> _Problem details_
Copy word for word the passage of the blog post below about reading moods from album covers, starting at "This post is" and ending at "best practices emerging.".

> _Selected excerpt_
A couple days ago I graduated from the UVA Masters of Data Science program. During the program, most of my projects (as my classmates continuously pointed out) tended to revolve around applying machine learning algorithms in a music setting.
This post is based on the final project from one of my favourite classes, called “Computer Vision and Language” taught by Vicente Ordonez. The general idea was to leverage state-of-the-art image recognition algorithms alongside language models - as Vicente put it the goal was to “build machine learning and deep learning models that can reason about images and text.”
You’ve definitely seen the applications of this work in recent years: searching through your photo galleries by keyword (“show me pictures of beaches with sunsets”) or the hilarious “AI generated song lyrics.” Even though some of the papers assigned in the class had been written only weeks or months before (2014 is considered “old” in computer vision), there does seem to be some norms and best practices emerging.
With the stage set, lets dive into the problem. My teammate, Seth Green (world renown bassist and amateur mixologist) and I had spent a lot of time talking about album artwork contribution to the overall feel of an album.
Some of my favourite albums simply have a FEEL when you look at the album cover and I was convinced that if Seth and I could both look at the same album cover and agree on its “mood” we could train a computer to do the same. For example, the Arctic Monkeys’ first album Whatever People Say I Am, That’s What I’m Not is labelled with the moods Literate, Lively, Boisterous, Brash, Confident:
We set about training models that - if everything went right - would tell you the mood of an album based only on the input image. As you can imagine, this is a pretty difficult task, so much of our work revolved around tweaking our models and performing post-mortems to determine what we had actually learned.
OK, Computer, How Do You See?
Without getting too deep into the nitty-gritty details, I think it’s going to be helpful to preface the rest of this post with how exactly our algorithm is reasoning with an image - so at least read through this section before skipping around.
To start, machine learning is really just a sexy catch-all name for computer models that can learn themselves without every operation being explicitly programmed by a human. In ML, the general goal is to train an algorithm that can find some trend in a dataset and try to form some conceptual knowledge about how to solve that problem in the future.

> _Extracted records_
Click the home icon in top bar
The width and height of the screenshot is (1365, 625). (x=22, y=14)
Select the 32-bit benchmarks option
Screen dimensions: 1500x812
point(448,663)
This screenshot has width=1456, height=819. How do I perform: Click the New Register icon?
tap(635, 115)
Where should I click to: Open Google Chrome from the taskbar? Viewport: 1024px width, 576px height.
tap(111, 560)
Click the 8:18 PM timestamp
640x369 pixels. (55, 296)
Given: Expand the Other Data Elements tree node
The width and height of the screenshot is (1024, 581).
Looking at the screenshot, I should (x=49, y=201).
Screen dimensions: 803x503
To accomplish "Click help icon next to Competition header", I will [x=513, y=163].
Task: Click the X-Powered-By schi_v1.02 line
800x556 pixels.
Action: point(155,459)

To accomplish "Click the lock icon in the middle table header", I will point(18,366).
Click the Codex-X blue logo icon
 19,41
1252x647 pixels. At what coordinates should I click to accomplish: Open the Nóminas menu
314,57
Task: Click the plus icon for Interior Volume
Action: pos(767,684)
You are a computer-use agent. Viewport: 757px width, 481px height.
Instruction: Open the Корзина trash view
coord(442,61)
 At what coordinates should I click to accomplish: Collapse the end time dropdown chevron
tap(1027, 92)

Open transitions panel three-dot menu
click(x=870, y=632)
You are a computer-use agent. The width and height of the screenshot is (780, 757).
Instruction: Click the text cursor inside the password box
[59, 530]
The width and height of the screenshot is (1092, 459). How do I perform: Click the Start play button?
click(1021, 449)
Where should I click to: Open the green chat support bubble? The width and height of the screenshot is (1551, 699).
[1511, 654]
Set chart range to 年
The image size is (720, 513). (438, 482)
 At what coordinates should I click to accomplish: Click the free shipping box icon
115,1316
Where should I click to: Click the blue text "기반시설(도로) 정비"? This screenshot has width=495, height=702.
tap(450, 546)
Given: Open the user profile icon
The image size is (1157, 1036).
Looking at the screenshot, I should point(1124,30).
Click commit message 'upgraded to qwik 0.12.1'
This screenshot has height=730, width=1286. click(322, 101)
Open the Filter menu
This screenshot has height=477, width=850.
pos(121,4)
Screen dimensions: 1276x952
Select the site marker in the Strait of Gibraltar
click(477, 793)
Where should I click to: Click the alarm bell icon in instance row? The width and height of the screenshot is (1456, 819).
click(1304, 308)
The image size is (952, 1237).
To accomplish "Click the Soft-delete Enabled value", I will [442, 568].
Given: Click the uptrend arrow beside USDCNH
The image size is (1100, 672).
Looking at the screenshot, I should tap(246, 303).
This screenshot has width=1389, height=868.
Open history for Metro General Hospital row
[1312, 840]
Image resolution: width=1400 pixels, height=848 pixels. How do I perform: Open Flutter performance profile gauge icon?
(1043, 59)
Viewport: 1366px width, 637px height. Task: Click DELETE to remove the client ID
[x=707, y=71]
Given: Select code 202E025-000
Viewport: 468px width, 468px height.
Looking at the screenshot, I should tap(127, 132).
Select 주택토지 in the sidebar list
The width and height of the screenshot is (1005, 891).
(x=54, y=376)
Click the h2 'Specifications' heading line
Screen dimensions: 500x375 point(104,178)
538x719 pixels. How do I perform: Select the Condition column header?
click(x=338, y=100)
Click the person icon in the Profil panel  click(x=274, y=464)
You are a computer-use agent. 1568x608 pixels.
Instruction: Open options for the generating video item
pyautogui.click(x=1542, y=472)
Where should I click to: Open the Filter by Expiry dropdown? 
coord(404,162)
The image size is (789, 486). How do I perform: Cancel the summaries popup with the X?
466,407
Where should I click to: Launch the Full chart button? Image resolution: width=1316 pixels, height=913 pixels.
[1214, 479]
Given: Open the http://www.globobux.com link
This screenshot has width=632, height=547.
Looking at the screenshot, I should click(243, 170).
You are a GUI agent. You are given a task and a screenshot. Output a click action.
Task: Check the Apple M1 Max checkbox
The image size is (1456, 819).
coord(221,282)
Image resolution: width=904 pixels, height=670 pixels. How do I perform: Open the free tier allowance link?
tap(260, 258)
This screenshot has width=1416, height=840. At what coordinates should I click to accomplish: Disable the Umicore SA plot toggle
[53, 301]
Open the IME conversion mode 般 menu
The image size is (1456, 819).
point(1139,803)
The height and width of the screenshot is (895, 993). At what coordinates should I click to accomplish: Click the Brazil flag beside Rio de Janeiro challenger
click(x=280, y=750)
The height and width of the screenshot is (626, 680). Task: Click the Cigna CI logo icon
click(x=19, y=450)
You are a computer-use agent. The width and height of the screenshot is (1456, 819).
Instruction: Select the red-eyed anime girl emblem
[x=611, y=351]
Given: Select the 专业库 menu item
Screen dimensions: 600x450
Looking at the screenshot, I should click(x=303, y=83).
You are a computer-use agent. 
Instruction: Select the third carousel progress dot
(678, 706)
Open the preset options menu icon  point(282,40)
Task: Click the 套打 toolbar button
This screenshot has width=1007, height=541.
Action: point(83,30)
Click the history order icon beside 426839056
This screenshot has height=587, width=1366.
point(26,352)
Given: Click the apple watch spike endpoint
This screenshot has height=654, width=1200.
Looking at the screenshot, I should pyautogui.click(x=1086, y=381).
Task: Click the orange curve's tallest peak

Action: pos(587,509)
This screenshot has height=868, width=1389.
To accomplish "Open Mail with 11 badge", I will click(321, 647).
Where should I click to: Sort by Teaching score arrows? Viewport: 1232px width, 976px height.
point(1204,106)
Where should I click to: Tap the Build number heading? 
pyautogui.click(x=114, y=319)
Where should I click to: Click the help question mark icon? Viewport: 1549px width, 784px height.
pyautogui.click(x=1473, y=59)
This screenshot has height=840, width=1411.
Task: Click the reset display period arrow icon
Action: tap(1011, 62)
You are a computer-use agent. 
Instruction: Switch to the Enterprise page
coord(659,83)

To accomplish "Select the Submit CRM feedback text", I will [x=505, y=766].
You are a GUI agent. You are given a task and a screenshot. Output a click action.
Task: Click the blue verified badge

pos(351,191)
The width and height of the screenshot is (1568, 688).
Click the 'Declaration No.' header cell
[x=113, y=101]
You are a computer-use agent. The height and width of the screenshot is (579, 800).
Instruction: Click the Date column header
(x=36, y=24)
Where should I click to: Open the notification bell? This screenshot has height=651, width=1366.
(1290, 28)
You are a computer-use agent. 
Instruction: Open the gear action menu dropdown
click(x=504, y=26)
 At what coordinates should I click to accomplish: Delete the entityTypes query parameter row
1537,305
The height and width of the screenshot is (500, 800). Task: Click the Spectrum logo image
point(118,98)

> _Result of the exercise_
This post is based on the final project from one of my favourite classes, called “Computer Vision and Language” taught by Vicente Ordonez. The general idea was to leverage state-of-the-art image recognition algorithms alongside language models - as Vicente put it the goal was to “build machine learning and deep learning models that can reason about images and text.”
You’ve definitely seen the applications of this work in recent years: searching through your photo galleries by keyword (“show me pictures of beaches with sunsets”) or the hilarious “AI generated song lyrics.” Even though some of the papers assigned in the class had been written only weeks or months before (2014 is considered “old” in computer vision), there does seem to be some norms and best practices emerging.